Problem statement> Below is a listing; copy all of it exactly.
·····
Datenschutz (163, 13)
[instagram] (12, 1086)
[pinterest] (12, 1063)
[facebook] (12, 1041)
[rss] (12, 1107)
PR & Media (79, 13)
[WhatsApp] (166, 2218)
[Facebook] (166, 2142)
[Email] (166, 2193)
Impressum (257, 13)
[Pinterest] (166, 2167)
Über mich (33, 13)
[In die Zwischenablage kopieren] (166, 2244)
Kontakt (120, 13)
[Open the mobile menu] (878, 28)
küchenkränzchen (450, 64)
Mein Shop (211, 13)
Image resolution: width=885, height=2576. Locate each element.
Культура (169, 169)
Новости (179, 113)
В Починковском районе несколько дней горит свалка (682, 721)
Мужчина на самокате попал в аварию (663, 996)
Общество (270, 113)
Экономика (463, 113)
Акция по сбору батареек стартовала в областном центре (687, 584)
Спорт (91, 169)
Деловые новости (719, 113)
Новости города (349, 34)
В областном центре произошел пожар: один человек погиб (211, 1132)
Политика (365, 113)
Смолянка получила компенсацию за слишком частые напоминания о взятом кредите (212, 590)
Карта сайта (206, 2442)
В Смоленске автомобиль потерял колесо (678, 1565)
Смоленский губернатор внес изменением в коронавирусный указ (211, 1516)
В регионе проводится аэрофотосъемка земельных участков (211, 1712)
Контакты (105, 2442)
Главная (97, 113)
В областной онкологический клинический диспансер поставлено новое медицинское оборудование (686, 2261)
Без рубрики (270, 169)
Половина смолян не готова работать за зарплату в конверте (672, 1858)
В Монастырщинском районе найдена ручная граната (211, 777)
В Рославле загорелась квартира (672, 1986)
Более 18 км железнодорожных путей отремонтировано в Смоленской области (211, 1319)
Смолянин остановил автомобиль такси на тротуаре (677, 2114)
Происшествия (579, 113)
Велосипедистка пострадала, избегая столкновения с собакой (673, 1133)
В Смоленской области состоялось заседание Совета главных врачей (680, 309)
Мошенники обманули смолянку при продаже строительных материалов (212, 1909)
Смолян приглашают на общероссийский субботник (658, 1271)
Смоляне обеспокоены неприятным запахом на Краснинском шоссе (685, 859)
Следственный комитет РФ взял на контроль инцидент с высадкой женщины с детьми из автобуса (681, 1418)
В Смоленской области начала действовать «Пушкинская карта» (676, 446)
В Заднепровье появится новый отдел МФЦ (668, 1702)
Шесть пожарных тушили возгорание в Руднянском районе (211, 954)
·····
Solution to this task>
Datenschutz (163, 13)
[instagram] (12, 1086)
[pinterest] (12, 1063)
[facebook] (12, 1041)
[rss] (12, 1107)
PR & Media (79, 13)
[WhatsApp] (166, 2218)
[Facebook] (166, 2142)
[Email] (166, 2193)
Impressum (257, 13)
[Pinterest] (166, 2167)
Über mich (33, 13)
[In die Zwischenablage kopieren] (166, 2244)
Kontakt (120, 13)
[Open the mobile menu] (878, 28)
küchenkränzchen (450, 64)
Mein Shop (211, 13)
Image resolution: width=885, height=2576. Locate each element.
Культура (169, 169)
Новости (179, 113)
В Починковском районе несколько дней горит свалка (682, 721)
Мужчина на самокате попал в аварию (663, 996)
Общество (270, 113)
Экономика (463, 113)
Акция по сбору батареек стартовала в областном центре (687, 584)
Спорт (91, 169)
Деловые новости (719, 113)
Новости города (349, 34)
В областном центре произошел пожар: один человек погиб (211, 1132)
Политика (365, 113)
Смолянка получила компенсацию за слишком частые напоминания о взятом кредите (212, 590)
Карта сайта (206, 2442)
В Смоленске автомобиль потерял колесо (678, 1565)
Смоленский губернатор внес изменением в коронавирусный указ (211, 1516)
В регионе проводится аэрофотосъемка земельных участков (211, 1712)
Контакты (105, 2442)
Главная (97, 113)
В областной онкологический клинический диспансер поставлено новое медицинское оборудование (686, 2261)
Без рубрики (270, 169)
Половина смолян не готова работать за зарплату в конверте (672, 1858)
В Монастырщинском районе найдена ручная граната (211, 777)
В Рославле загорелась квартира (672, 1986)
Более 18 км железнодорожных путей отремонтировано в Смоленской области (211, 1319)
Смолянин остановил автомобиль такси на тротуаре (677, 2114)
Происшествия (579, 113)
Велосипедистка пострадала, избегая столкновения с собакой (673, 1133)
В Смоленской области состоялось заседание Совета главных врачей (680, 309)
Мошенники обманули смолянку при продаже строительных материалов (212, 1909)
Смолян приглашают на общероссийский субботник (658, 1271)
Смоляне обеспокоены неприятным запахом на Краснинском шоссе (685, 859)
Следственный комитет РФ взял на контроль инцидент с высадкой женщины с детьми из автобуса (681, 1418)
В Смоленской области начала действовать «Пушкинская карта» (676, 446)
В Заднепровье появится новый отдел МФЦ (668, 1702)
Шесть пожарных тушили возгорание в Руднянском районе (211, 954)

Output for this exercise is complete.